_What is expected_
The number of lines containing "agent" is the only answer wanted; work it out from the entries below.

_Provided records_
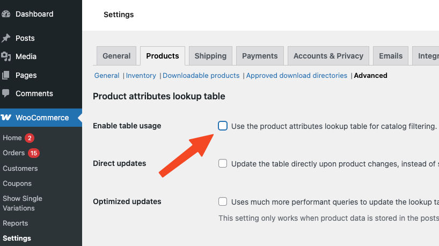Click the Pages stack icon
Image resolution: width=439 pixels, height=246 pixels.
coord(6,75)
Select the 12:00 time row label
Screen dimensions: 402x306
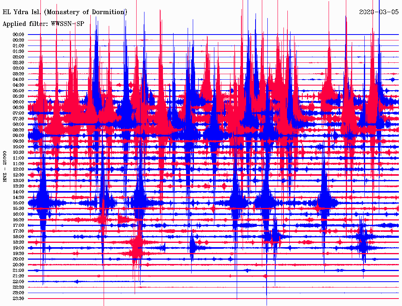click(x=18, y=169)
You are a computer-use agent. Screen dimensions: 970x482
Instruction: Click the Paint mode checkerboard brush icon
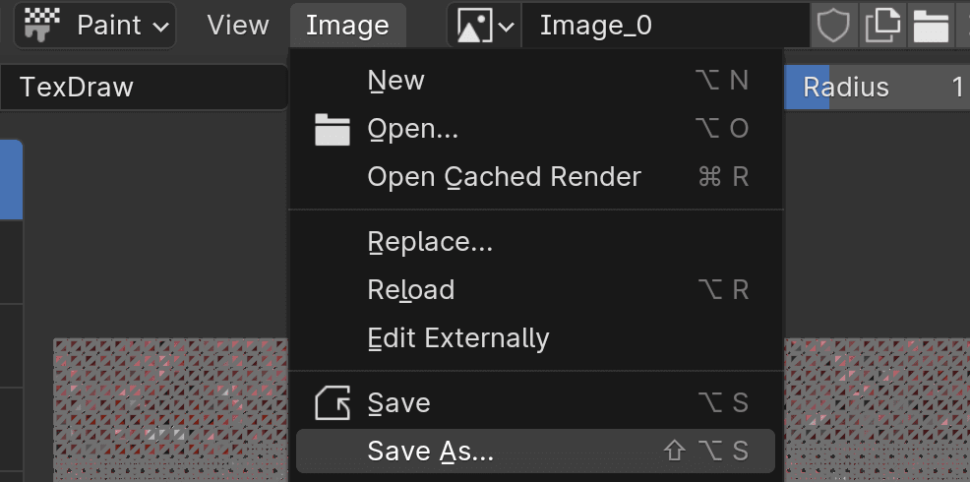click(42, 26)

...

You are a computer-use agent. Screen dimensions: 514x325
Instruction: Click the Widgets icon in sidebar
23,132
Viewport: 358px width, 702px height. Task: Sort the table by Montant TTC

_Answer section_
2